I would see a lawyer to talk about it.

Post # 4
Member
450 posts
Helper bee
  • Wedding: March 2012

Positives, you get of most debt. most because tax debts and student loans as well as judgements are not discharged.

Con, at minimum 7 years of hell why trying to learn how to only purchase what you can afford; and paying super high interest rates should you have to get credit for something.

Post # 6
Member
1326 posts
Bumble bee
  • Wedding: October 2011 - Tre Bella, Mesa, AZ

My friend is actually going through this right now. It’s actually costing her between $1k-$2k to file for bankruptcy through the lawyer, so you actually need money to do it (which seems weird to me) & not all of her debt is going away. Personally, unless you are $30k+ in debt, I would look into someone to help with consolidating debt and planning payments vs. going bankrupt. Also, my step-father declared bankruptcy in his 20s, and he and my mom had problems over 20 years later with larger loans (car, house, etc.), so it doesn’t just clear after 7 years.

Post # 7
Member
5110 posts
Bee Keeper
  • Wedding: November 2011

hmm idk

Post # 8
Member
2018 posts
Buzzing bee
  • Wedding: December 2010

If you have absolutely no assets and no student loans and you are in pretty deep, just declare bankruptcy and be done with it.  The debt consolidation will ruin your credit almost as much and you’ll still have the debt to pay off. 
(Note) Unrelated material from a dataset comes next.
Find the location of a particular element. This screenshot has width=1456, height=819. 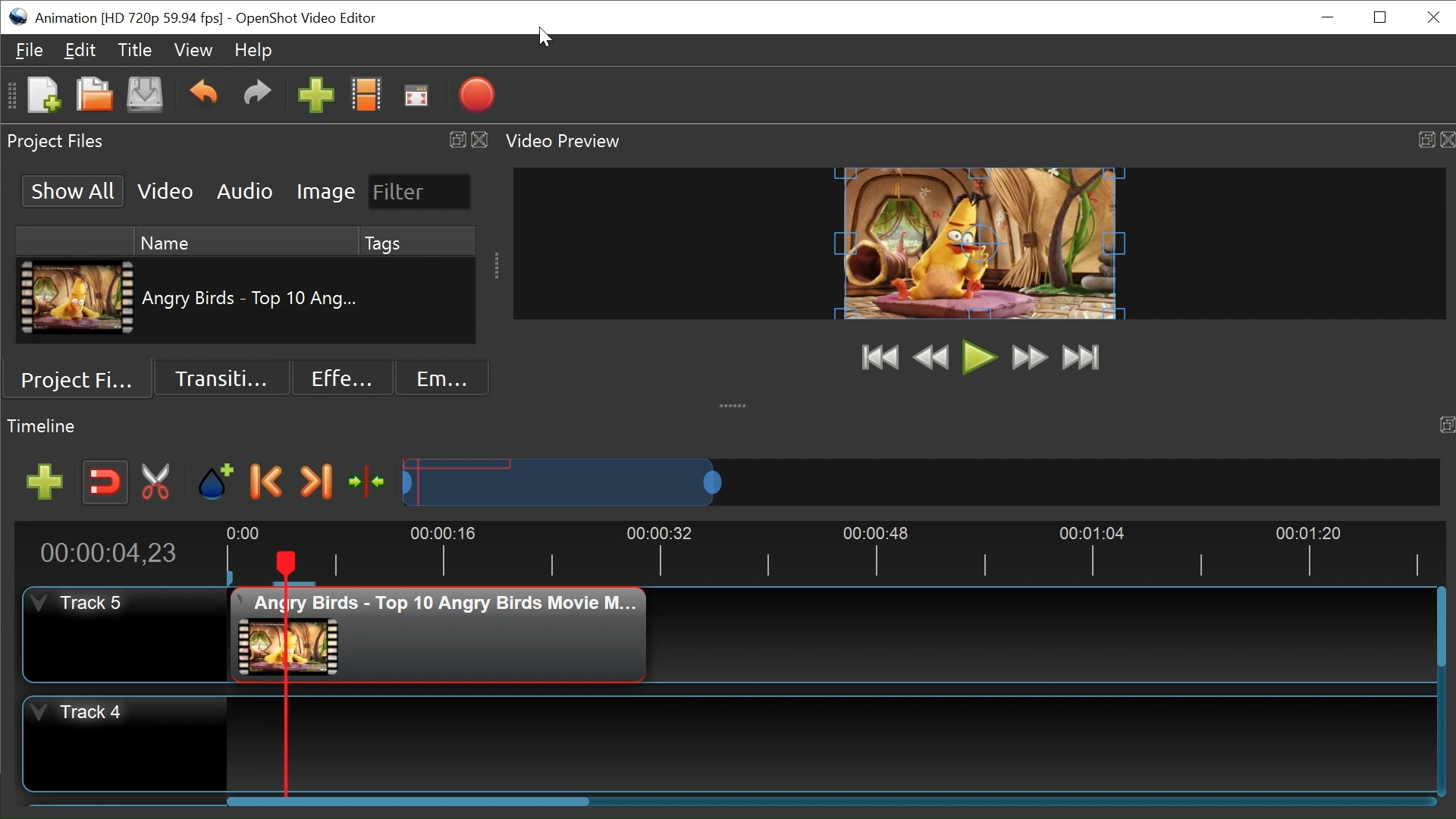

Video is located at coordinates (165, 190).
At least with bankruptcy, you can start all over with a clean slate.  I might get a lot of crap for saying this, but it’s not as big a deal as people think.  Lots of really successful people have had to declare bankruptcy at least once. Used properly, it can be a really good thing. Good luck with whatever you decide.

Post # 10
Member
2018 posts
Buzzing bee
  • Wedding: December 2010

I only said the student loans because they aren’t discharged.  They will follow you to the grave! lol  But of course, if that’s all that’s left afterward and you can handle them, do it.  It’s just easier if you have no home (they won’t take your primary residence), art, jewelry, stocks, savings, etc.  They will go through every single thing of value that you might have and make you liquidate.
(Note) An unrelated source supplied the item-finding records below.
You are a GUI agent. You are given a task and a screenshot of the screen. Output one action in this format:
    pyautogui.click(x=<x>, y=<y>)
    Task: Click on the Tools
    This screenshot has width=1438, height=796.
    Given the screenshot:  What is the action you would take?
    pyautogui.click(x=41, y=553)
But if there’s nothing there, then definitely proceed with filing.  It will be a huge relief. Oh, and if you do file for bankruptcy, make sure you are VERY careful to list all of your debtors, besides the obvious ones.  Just take a little time to think because it’s a one-shot deal and if you forget you owe someone and they aren’t notified, you will still be on the hook.

Post # 11
Member
3461 posts
Sugar bee
  • Wedding: May 2012

FYI, it depends on state for what assets you can protect.  I vaguely recall from bankruptcy class that Texas (and maybe Florida?) was the place to be – it exempt something crazy like $2 million (or more?) in a house, plus random things like 2 guns, a saddle, etc.

Post # 12
Member
682 posts
Busy bee
  • Wedding: November 2011

It sucks to be underwater but you can get out, and pay your debts. Dave Ramsey is a good start.